Russia ‘only played a delaying game in Spain’, perhaps ‘to keep the war going for use as a bargaining point in negotiations with Hitler’.
 

Danger – scholars at work

The Labour movement being now an established topic for academic study, and the twenties being sufficiently long ago to rank as history, the Communist Party must face the prospect that scholars are going to subject its record, to research and learned consideration.

The Oxford historian Henry Pelling is understood to be bringing out a full-scale history of the party next month.

The latest issue of the Transactions of the Royal Historical Society contains the text of the lecture he gave last year on the 1920–29 period of British communist history; it includes a number of shrewd observations and whets the appetite for the fuller treatment that his book will presumably provide.
 

Not so scholarly

Not in the same category, however, is the McCarthy-style pamphlet The British Road to Stalinism just produced by IRIS, the anti-working-class intelligence service.

This type of attack upon the British Stalinists can only help them; even though they will not thank IRIS for including a warning against that ‘significant minority’ of ex-party members who have ‘sought refuge in Trotskyism’.

A total lack of historical sense and even of elementary accuracy characterizes the pamphlet.

Thus, it is not true that William Paul edited the Sunday Worker ‘from 1925 to 1930’; Communist Party membership was nowhere near 9,000 in 1932; Saklatvala did not die ‘shortly after’ 1931; the ‘Socialist Forum movement’ no longer exists; etc. etc.
 

Won’t lie down

The death of Dimitrov’s widow has revived speculation about how her famous husband met his death. Was he the victim of a medical murder in Moscow-put out of the way because he disagreed with Stalin on the line to be taken with Tito?

It is said that when Mao Tse-tung was last in Moscow he, for some reason, demanded of Khrushchev that he come clean on this story – but got no answer.

Mystery still surrounds the fate of Thaelmann.

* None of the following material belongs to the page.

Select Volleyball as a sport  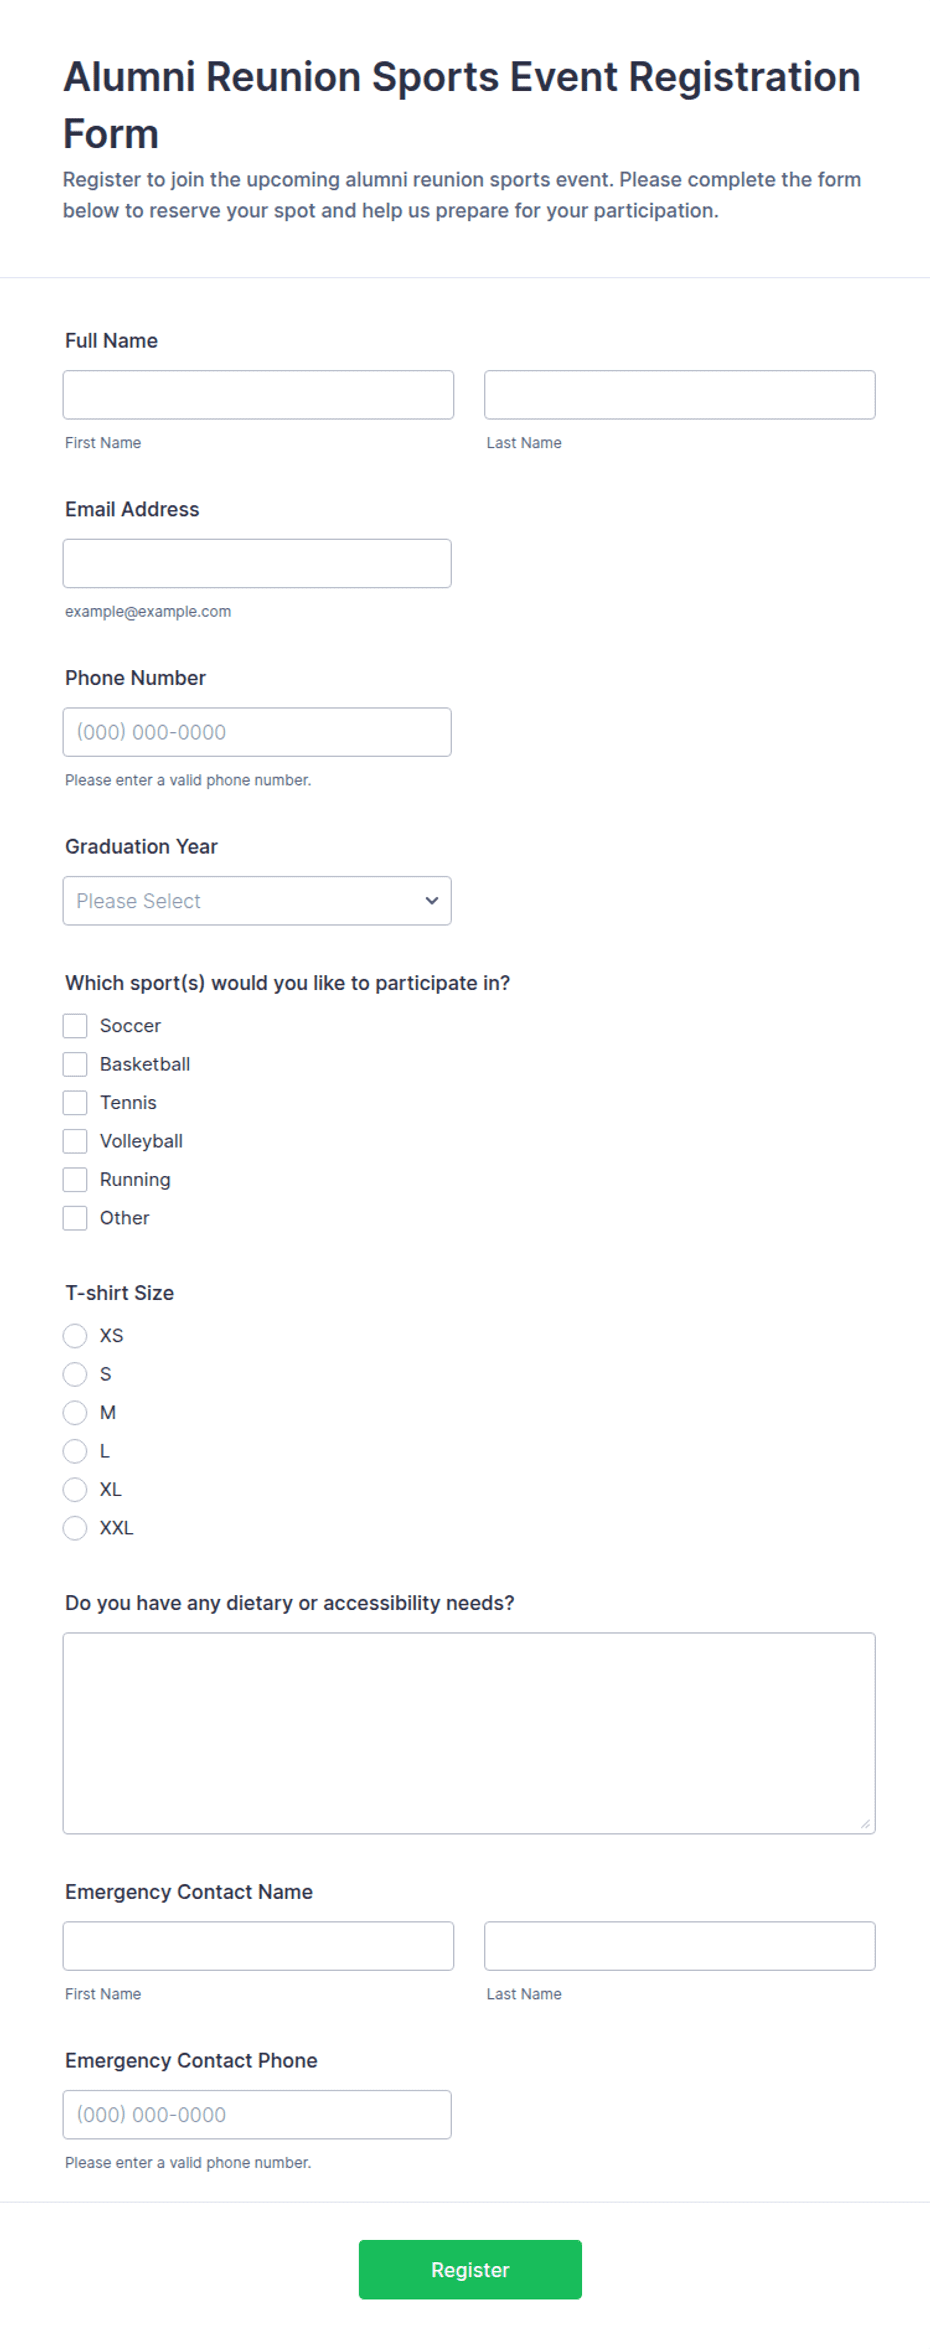(75, 1141)
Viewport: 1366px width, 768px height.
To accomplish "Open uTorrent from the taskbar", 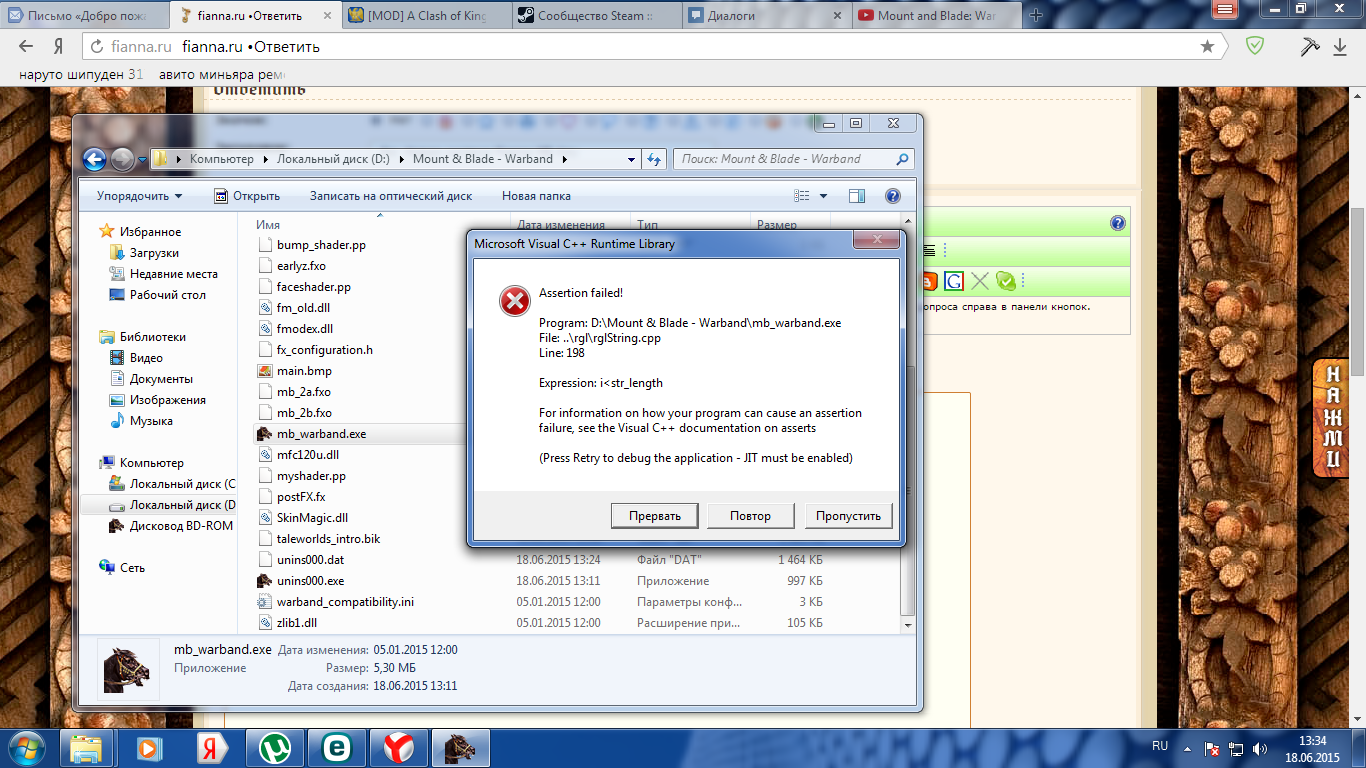I will click(x=274, y=748).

That he died in a Nazi concentration camp in 1944 is known: but why did the Soviet Government, which rescued other communist leaders such as Rakosi and Anna Pauker, by exchanging captured Nazi agents for them, never ask Hitler for Thaelmann?

This awkward question is said to have been raised again not long ago in the leading circles of the Socialist Unity Party by some of Ulbricht’s critics.
 

Attlee on industrial action

‘Thus a government might, in defiance of its election pledges, take action which amounted to aggression leading to a war. It might deliberately disregard public opinion in the matter.

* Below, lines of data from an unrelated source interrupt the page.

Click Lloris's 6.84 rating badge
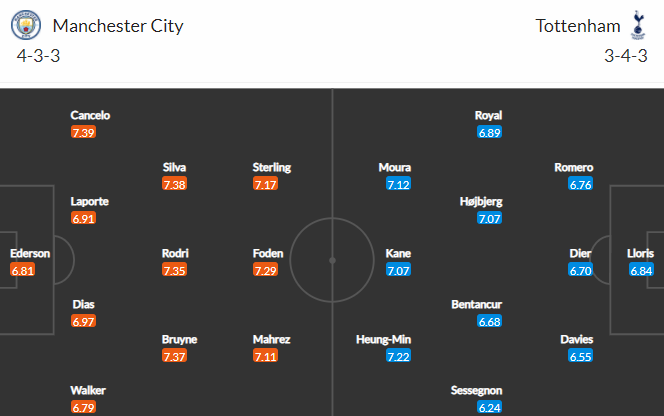Viewport: 664px width, 416px height. (641, 271)
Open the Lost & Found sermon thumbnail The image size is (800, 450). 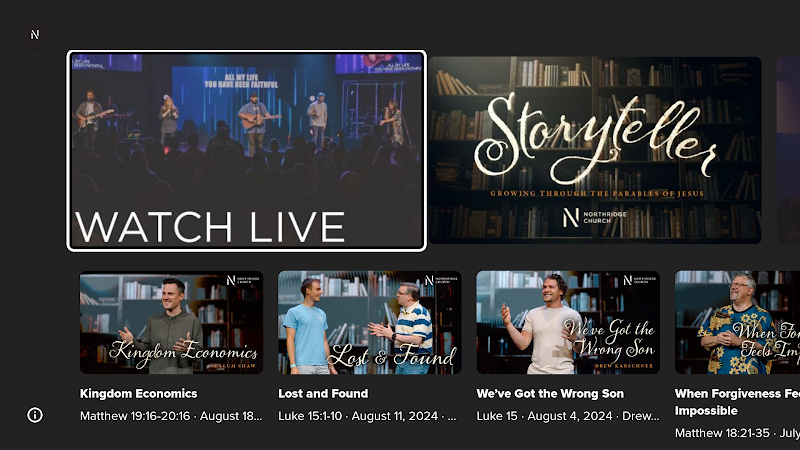[x=369, y=322]
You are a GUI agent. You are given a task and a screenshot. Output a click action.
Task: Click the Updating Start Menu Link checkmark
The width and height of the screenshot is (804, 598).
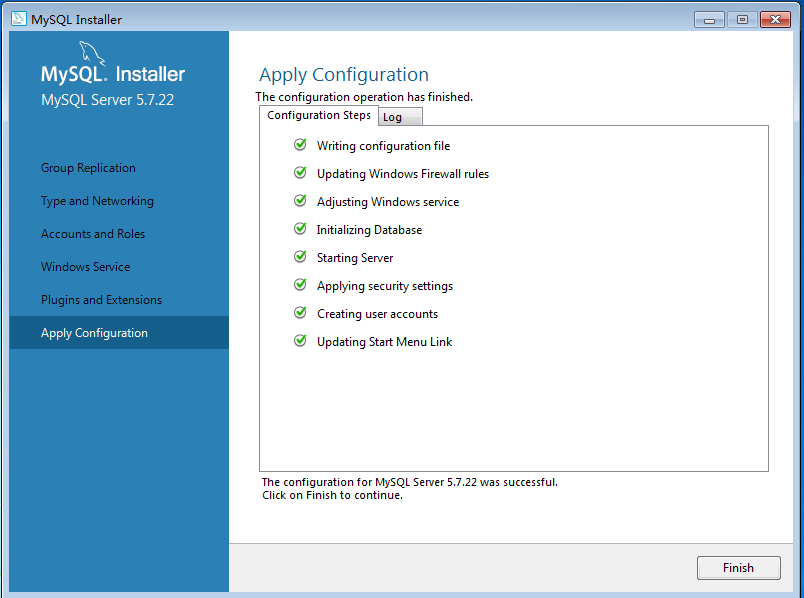click(x=300, y=341)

‘It might ignore its manifestations and continue on a course which was bound to involve the whole nation in great loss and suffering, if not ruin.

‘It may be, then, right and necessary for a minority to take action ...’
– Earl Attlee, The Labour Party in Perspective (1949 edition), p. 94.
 

English understatement

‘... I think the betrayal of the General Strike in 1926 seriously minimized the great hopes that had previously persisted.’
– Harry Pollitt on the TUC General Council, in Marxism Today, August 1958, p. 255.